▶ [Task to complete]: Starting at the row that contains "Task: Click the Prototypr 3 thumbnail image" and ending after the row that contains "point(13,13)", output those rows as a numbered list, omitting any blank rows.

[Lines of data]
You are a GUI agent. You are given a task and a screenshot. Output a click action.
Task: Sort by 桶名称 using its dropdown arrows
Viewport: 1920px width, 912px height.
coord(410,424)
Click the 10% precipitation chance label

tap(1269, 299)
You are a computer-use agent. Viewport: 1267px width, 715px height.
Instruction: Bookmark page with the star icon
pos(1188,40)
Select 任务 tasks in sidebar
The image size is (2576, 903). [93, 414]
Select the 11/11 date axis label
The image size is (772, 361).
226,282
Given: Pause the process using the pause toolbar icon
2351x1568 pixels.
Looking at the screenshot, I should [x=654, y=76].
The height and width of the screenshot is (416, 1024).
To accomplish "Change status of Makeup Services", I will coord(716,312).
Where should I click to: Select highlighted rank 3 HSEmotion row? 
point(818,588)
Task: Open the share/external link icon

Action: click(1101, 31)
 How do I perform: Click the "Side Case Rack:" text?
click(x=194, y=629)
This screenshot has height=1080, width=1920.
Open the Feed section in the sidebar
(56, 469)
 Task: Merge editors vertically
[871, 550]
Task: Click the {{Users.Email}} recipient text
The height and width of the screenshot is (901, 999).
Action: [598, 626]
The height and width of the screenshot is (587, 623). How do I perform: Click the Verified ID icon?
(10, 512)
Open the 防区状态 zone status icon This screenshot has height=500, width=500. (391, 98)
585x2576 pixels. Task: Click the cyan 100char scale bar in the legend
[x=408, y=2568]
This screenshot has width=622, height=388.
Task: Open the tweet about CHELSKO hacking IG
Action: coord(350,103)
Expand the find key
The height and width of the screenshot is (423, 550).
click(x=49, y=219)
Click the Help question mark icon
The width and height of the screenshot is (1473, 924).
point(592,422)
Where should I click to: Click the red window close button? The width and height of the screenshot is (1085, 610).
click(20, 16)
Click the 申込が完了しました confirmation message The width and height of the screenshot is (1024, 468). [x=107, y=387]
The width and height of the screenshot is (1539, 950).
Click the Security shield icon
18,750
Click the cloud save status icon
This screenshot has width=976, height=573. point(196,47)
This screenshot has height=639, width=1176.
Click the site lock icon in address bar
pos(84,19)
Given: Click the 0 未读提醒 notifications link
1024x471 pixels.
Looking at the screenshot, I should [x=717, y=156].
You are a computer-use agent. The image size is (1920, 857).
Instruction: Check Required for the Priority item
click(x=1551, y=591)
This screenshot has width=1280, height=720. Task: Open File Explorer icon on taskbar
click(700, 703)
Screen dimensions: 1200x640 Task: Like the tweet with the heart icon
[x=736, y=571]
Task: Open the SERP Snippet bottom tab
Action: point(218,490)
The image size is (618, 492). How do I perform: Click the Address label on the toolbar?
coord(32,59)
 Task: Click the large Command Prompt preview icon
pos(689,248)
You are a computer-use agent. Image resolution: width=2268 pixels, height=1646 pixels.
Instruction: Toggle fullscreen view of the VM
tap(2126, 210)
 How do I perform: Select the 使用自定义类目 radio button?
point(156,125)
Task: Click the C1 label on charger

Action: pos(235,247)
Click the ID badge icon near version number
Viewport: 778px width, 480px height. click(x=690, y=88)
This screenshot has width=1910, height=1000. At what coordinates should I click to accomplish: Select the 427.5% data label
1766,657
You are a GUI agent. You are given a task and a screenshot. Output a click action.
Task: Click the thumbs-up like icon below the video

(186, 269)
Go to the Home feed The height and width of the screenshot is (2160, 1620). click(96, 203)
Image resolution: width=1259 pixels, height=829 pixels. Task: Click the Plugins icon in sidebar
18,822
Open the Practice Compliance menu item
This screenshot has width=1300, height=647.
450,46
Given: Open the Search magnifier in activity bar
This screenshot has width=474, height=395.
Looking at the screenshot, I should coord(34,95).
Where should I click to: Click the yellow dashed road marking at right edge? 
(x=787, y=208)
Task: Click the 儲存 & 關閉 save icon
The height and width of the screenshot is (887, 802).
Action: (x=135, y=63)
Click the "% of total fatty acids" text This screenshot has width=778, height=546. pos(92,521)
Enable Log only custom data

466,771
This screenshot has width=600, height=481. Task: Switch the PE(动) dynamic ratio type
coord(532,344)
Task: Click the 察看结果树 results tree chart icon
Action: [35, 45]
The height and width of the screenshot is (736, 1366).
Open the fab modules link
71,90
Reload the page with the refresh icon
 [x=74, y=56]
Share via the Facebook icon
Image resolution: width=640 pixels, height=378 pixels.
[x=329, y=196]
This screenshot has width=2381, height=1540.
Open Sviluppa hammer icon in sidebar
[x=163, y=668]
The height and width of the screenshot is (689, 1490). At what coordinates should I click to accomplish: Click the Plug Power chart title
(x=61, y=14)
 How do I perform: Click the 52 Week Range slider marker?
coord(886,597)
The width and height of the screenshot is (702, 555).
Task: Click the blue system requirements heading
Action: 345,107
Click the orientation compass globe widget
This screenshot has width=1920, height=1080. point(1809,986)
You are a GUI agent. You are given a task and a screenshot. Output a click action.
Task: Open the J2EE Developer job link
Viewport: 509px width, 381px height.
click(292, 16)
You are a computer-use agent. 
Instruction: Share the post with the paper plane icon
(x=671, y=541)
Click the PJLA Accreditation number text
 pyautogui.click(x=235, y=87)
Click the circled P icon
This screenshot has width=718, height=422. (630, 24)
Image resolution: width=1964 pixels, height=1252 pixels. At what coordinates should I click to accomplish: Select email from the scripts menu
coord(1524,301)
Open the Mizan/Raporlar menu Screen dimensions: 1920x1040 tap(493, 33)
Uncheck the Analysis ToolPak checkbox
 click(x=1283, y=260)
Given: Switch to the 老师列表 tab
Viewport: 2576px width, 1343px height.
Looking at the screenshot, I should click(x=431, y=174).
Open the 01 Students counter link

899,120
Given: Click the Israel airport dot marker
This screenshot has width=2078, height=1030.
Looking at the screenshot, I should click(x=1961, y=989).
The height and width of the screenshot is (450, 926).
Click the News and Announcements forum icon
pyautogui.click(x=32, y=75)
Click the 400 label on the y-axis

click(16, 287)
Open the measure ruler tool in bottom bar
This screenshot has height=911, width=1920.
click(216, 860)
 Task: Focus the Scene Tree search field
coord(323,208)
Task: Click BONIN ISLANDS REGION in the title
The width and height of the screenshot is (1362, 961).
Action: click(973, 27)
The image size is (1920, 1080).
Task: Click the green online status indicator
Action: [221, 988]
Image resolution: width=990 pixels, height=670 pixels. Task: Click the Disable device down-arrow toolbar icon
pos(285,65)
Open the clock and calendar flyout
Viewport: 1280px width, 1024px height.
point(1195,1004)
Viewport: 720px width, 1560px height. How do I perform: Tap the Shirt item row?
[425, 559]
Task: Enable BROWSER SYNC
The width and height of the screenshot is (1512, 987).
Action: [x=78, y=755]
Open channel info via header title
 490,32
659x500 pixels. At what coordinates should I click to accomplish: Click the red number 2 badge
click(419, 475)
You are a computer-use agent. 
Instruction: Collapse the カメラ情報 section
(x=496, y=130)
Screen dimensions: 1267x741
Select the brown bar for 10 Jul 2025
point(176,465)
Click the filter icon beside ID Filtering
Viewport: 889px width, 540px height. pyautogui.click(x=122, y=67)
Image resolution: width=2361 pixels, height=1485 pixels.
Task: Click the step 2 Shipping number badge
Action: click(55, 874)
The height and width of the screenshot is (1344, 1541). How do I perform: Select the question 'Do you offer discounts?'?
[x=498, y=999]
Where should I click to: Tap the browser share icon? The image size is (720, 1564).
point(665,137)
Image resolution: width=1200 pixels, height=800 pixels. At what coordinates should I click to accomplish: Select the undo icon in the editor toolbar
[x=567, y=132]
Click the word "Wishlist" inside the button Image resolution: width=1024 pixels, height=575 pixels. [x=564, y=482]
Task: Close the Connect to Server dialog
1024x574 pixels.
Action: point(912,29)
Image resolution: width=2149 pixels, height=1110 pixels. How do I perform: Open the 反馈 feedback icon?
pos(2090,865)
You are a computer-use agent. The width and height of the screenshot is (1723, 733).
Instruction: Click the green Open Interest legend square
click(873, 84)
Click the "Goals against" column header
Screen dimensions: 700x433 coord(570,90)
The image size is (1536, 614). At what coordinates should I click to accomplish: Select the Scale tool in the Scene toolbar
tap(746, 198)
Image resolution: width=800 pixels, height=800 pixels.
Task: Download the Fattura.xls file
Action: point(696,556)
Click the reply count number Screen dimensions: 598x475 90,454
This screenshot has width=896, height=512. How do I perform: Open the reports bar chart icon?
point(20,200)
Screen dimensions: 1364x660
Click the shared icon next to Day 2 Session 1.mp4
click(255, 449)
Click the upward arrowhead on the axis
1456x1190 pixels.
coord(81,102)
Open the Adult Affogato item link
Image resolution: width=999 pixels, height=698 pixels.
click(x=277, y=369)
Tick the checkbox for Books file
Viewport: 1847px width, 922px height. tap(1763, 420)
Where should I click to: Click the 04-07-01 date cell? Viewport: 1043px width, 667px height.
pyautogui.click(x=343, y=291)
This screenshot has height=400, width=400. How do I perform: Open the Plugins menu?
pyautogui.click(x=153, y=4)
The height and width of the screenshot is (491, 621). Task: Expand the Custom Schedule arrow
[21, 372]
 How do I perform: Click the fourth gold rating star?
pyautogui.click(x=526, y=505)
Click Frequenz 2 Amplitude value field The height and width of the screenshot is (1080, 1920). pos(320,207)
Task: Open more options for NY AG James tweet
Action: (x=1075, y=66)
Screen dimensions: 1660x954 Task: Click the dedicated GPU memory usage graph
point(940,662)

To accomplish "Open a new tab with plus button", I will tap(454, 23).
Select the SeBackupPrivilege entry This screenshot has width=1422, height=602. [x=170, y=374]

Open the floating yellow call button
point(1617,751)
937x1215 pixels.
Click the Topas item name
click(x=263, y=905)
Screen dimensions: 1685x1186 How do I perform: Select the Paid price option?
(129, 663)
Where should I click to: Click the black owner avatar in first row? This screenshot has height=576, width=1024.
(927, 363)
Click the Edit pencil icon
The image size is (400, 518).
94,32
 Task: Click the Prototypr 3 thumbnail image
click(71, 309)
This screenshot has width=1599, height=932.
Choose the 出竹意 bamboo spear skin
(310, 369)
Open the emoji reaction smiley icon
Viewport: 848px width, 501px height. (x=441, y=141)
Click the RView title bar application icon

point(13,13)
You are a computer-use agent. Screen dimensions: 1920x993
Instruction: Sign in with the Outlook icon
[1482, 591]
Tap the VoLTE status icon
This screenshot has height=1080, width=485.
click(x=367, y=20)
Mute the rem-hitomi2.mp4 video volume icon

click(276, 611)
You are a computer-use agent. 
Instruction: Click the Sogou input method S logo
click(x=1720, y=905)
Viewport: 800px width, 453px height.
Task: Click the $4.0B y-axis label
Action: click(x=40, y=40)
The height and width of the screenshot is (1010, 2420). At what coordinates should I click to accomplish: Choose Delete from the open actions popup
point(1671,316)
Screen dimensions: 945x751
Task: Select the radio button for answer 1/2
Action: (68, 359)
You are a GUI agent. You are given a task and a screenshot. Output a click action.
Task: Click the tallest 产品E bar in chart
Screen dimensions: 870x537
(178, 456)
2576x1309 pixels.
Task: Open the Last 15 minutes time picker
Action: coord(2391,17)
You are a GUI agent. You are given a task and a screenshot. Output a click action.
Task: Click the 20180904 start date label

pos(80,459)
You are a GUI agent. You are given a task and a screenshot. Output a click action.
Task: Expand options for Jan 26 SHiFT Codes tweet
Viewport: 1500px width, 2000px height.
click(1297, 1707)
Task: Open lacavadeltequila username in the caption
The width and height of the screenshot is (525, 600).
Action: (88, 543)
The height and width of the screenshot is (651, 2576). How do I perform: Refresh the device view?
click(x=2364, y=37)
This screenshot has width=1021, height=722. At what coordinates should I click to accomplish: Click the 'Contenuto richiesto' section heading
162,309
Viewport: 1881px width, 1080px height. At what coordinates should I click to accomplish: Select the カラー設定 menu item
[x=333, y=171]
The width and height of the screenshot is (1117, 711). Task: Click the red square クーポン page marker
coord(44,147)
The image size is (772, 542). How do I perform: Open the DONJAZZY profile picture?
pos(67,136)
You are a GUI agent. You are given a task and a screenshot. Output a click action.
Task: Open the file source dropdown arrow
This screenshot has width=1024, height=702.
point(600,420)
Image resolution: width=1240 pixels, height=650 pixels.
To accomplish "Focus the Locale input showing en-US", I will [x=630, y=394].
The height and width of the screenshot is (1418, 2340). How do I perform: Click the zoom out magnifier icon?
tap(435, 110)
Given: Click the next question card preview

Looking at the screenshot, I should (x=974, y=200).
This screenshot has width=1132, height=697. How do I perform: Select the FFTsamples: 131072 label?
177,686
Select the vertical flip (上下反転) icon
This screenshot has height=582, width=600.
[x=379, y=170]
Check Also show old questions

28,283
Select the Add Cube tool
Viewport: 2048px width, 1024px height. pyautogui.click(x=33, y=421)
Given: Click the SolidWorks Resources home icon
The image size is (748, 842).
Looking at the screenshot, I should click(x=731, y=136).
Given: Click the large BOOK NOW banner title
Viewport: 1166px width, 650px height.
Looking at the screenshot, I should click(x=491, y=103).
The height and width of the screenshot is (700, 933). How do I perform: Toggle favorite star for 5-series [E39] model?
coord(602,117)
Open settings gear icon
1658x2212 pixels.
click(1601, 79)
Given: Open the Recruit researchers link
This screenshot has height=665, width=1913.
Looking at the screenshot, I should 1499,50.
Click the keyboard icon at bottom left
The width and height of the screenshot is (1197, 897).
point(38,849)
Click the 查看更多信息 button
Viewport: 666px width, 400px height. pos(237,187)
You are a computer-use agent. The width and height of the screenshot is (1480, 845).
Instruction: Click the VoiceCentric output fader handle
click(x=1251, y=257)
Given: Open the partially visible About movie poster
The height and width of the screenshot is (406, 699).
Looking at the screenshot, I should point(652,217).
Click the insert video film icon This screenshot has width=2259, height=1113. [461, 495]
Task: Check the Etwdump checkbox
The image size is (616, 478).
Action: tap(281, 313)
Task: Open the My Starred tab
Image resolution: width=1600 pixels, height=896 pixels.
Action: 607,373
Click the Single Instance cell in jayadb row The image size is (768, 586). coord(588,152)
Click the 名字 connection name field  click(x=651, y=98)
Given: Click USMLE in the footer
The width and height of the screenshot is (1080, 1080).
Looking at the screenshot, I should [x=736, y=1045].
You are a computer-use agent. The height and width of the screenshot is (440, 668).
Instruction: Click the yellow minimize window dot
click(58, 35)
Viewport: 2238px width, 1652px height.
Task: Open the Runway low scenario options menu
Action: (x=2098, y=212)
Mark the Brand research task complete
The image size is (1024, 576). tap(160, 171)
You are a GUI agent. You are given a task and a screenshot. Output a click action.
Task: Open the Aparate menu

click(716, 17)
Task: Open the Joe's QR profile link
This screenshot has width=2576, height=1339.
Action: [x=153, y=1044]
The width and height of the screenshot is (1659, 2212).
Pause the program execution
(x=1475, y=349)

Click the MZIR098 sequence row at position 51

▶ [Task solution]:
1.  Task: Click the Prototypr 3 thumbnail image
2. click(71, 309)
3. This screenshot has width=1599, height=932.
4. Choose the 出竹意 bamboo spear skin
5. (310, 369)
6. Open the emoji reaction smiley icon
7. Viewport: 848px width, 501px height. (x=441, y=141)
8. Click the RView title bar application icon
9. point(13,13)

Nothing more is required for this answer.